Para Ramón González Ferriz, la noción de libertad individual, «que no es mala de por sí», conquistada en Occidente, tiene mucho que ver con la «la forma qué concebimos lo que es una buena vida o la finalidad de la vida». Esa idea coadyuva para que sintamos, señala, «vértigo» ante la perspectiva de formar una familia. Luri añade otro concepto concomitante: el miedo. ¿Acaso tenemos miedo a tener hijos? «Tanta preocupación creo que tiene que ver con el miedo más que con el hedonismo. Es curioso: Vivimos en una sociedad que ya no quiere matar, lo cual está muy bien, pero tampoco queremos dar vida».

«Hoy hay problemas increíbles hace treinta años, cuesta horrores mantener un hogar con dos sueldos, con uno es casi imposible»

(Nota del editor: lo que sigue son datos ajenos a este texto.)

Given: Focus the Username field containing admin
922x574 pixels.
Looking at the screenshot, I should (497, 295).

Hace ya tiempo que la palabra optimismo quedó desterrada del sentir colectivo. Ese activo fue, pese a su inmaterialidad, el que distinguió a la España de la Transición aún antes de muerto Franco. Para millennials y gen Z españoles, más que el pesimismo, es el miedo el verdadero antónimo del optimismo. El ‘¿y si…?’ al que nos enfrentamos en lo laboral y hasta en lo social. No sólo el trabajo es precario, sino las relaciones. El 22,2 % de los divorcios se produjo tras una convivencia de entre 5 y 9 años; fuera del matrimonio, las relaciones de pareja son más que lábiles, líquidas, como dijo aquel. Historias de un puñado de meses o a lo sumo años, tras la cual reabrir Tinder. «Hoy hay problemas increíbles hace treinta años, cuesta horrores mantener un hogar con dos sueldos, con uno es casi imposible», señala Soto Ivars. Cómo para pararse a tener hijos encima con quien el día de mañana se nos puede amanecer en cama ajena.

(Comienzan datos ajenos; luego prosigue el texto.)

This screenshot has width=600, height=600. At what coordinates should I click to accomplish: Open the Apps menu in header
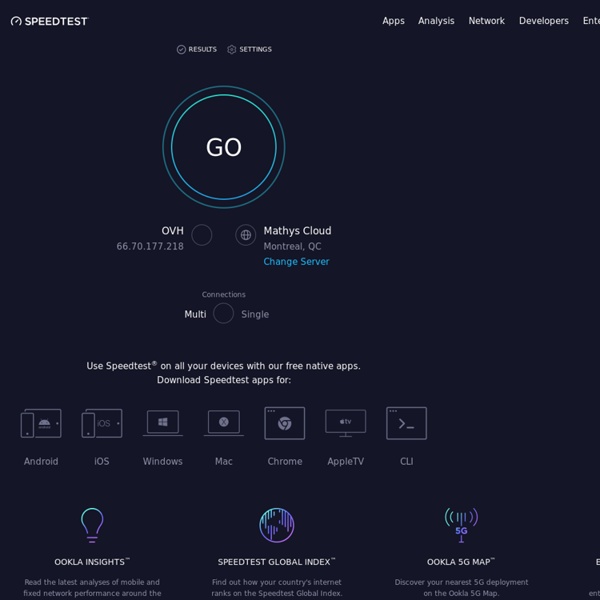tap(393, 21)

Sin hijo pero al menos jefes 

No, al parecer no es el narcisismo, por más que digan, el factor clave. Antes bien, y esto está ligado especialmente a la mujer, es la carrera profesional. Esa concepción protestante del trabajo como centro vital de la que hablaba Soto Ivars: «Esto es particularmente dramático en las mujeres de mi generación, que han sido convencidas de que tener hijos o formar una familia es una amenaza contra sus carreras. Un sistema laboral que tuviera más en cuenta las tareas compartidas de crianza podría empezar a revertir la curva, pero hace falta también un cambio más trascendente, ideológico. Como el que capitanea, sin proponérselo, Ana Iris Simón. Para mí es revolucionaria».

Noemí López Trujillo cita de nuevo a Castro y Martín: «El factor que emerge como clave cuando se analizan las razones por las que las mujeres españolas declaran no tener intención de tener hijos es la percepción de la incompatibilidad de la maternidad con una carrera profesional (Seiz, 2013). Tal y como se ha señalado en investigaciones sobre otros países, retrasar la maternidad por no haber reunido una serie de condiciones que se consideran idóneas para ello puede terminar por conducir a un aplazamiento indefinido que finalmente desemboque en la decisión de permanecer sin hijos (Tanturri et al., 2015)». La actual coyuntura económica no hace sino agravar esta tendencia. «Sí hay evidencia de que la seguridad o la estabilidad son elementos importantes a la hora de tomar decisiones», añade Noemí. 

Seguridad en todos los sentidos para hacer frente al miedo a la paternidad que ha hecho, sí, que tener hijos sea cada vez más una rareza de la que hablar y escribir con un halo legendario y grave que haría reír a nuestros abuelos.